If it wasn’t the threat of a nuclear bomb, it was sickness and death. His grandmother lived in Cardiff and visited London every Christmas. Since moving to ‘Cardiff’, however, he had not seen her for two winters. His mother said that the other grandparents had died, but he couldn’t remember attending a funeral. It was just like moving from London to Cardiff. One day they were alive, and the next day they weren’t. There was never the moment to feel sad, no matter how long time stood still.
He never saw his parents’ faces after they started talking of ‘H3N2’. When he asked his parents why they were wearing gas masks and insisted that he also do so, they told him that it was for safety. Nobody could say where sickness and death hid, or when a nuclear bomb might hit. They were ready for it, whatever it might be. It was perfectly normal, they said. Soldiers did the same thing in wars, after all.
On the few occasions he remembered his father spending a day at home, their only time together was spent digging up the back garden. All the digging was for a hiding house that appeared one morning as if by magic. It was like a rabbit burrow full of food he wasn’t allowed to eat and beds he could play on but not sleep in. There may have been games, but it wasn’t much fun to play against himself. Even when he won, he lost. There was a list of additions and alterations for the hiding house, but Peter never found the list. His father never made the changes, though the urgency to reinforce the walls or dig a deeper floor never went away.
In the darkness, it was easier for his imagination to make real the worlds in stories. At one end of the scale, the Yellow Brick Road and the Emerald City shone with dazzling brilliance. At the other, groans and crashes of metal and the shrieks of doomed humanity seemed confronting and visceral. His mother read The Wizard of Oz as a way of marking time. She would get to the end of the story, then go back to the start. She did it so often that the story came to make sense as an infinite cycle. Soon, its predictability became as reassuring as the thought that there really was no place like home.
Peter soon forgot his early revulsion at the thought of disasters. They began to fascinate him because they seemed so unreal. One moment, a ship would be cruising at full speed on a calm and clear night. The next, one small thing resulted in almost everybody freezing to death or drowning. A balloon would breeze across an ocean, only to burn up in seconds. It proved endlessly fascinating to think that the best ideas and inventions could be undone by so little. The sense that nowhere was safe was as chilling as it was thrilling.
At the same time, Peter found a strong urge to live and the equally strong desire to avoid death. His more sensible mind would take over in between those moments. Important and intelligent adults believed that the world was coming to an end. It was ten minutes to midnight, after all. They had moved to ‘Cardiff’ not long after the important people had said that it was seven minutes to midnight. Peter didn’t know who those people were or where the clock was. It was a strange clock that was always near midnight and could go backwards. Midnight sounded bad, however, and three extra minutes seemed like no time at all. Sometimes, he tried not to think about it. He tried, but it was hard to avoid the thought that the world was so close to imploding, and even less comforting to think that he had no answers.
After a while, he found it hard to remember life in London. He could remember his mother, though he needed longer to think of her eyes. On the other hand, he had never seen much of his father and had only the fuzziest picture of a man with dark hair and piercing ice-blue eyes. It showed how little attention he had paid to his surroundings that he had difficulty remembering what most of the old back garden looked like.

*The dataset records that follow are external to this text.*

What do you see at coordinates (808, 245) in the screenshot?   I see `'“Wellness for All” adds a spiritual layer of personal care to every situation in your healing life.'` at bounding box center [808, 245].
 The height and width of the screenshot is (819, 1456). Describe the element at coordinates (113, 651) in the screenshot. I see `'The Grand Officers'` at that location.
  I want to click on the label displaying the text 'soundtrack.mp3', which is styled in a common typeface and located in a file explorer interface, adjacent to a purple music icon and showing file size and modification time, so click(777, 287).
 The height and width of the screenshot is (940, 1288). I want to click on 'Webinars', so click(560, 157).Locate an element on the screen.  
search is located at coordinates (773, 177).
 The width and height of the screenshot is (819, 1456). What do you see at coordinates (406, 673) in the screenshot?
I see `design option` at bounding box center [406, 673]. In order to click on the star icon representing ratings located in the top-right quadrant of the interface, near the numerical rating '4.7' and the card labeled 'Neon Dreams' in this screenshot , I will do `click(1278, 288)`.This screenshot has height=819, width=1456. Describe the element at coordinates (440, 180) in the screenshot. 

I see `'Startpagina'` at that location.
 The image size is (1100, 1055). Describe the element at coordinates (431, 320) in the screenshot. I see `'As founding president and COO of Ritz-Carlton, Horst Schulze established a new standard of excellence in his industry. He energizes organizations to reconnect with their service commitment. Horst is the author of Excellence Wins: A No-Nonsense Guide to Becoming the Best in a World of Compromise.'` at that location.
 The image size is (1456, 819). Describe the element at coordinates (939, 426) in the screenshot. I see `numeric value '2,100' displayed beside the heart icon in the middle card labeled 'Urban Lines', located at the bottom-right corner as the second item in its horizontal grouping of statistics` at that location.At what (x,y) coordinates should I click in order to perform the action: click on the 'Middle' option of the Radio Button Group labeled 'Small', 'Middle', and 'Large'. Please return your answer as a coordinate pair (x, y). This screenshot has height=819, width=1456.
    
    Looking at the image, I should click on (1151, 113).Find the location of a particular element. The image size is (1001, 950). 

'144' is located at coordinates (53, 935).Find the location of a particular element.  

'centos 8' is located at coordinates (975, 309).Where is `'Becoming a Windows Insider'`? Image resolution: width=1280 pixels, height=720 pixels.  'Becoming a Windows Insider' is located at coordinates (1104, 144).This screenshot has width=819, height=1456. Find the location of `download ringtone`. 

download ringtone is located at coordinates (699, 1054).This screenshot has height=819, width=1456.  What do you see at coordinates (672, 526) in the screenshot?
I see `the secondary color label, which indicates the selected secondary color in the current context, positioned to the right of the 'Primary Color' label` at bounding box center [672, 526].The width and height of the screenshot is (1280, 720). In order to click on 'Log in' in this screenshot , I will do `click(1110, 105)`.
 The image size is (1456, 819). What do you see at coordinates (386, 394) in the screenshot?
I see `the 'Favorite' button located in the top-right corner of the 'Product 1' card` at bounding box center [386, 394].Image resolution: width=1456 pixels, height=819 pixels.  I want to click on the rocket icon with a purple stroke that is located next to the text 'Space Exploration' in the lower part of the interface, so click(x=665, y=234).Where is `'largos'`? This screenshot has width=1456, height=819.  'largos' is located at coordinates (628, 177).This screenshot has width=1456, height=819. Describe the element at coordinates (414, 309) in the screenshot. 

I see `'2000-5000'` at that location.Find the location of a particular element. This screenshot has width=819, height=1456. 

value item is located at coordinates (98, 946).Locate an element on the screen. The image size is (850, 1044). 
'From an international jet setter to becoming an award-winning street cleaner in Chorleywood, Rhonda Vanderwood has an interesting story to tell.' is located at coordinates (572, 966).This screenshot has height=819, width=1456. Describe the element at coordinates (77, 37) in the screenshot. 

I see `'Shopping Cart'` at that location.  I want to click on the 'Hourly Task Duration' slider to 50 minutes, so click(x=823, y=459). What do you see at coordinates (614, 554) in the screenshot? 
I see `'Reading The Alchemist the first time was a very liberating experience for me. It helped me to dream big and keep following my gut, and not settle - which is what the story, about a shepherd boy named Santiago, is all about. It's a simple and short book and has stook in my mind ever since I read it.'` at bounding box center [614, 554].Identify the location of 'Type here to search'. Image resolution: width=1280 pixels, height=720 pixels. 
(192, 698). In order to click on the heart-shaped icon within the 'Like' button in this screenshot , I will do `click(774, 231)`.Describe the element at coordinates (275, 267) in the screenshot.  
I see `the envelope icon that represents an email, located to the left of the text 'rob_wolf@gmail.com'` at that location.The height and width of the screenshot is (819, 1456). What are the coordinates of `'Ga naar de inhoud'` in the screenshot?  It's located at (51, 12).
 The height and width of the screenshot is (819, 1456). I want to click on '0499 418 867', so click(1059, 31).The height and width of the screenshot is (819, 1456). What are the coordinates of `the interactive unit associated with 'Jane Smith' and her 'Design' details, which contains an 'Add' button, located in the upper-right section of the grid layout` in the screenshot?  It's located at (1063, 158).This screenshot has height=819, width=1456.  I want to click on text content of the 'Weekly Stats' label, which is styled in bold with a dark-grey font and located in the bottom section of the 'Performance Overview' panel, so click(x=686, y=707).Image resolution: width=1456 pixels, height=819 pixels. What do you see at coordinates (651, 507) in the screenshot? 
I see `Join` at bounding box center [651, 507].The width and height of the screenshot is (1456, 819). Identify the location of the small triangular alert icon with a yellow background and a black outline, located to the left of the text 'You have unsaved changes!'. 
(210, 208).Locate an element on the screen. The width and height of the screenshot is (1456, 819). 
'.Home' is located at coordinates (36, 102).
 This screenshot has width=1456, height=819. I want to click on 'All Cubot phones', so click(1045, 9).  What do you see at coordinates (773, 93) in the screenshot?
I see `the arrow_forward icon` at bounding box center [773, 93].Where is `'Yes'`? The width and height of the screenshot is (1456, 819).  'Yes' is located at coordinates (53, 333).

The only thing Peter missed about London was being able to visit his friend from time to time. He had no memory of the bright lights and famous landmarks, but he could remember being friends with a boy called Sam Prosser. If his family really had moved to Cardiff, he wanted to see Sam again. He called Sam but only sometimes got through. One time, Sam told him where his new home in Cardiff was but couldn’t provide directions. Even though he was limited to the confines of his house, Peter decided to investigate. He searched high and low, but he couldn’t find a map of Cardiff.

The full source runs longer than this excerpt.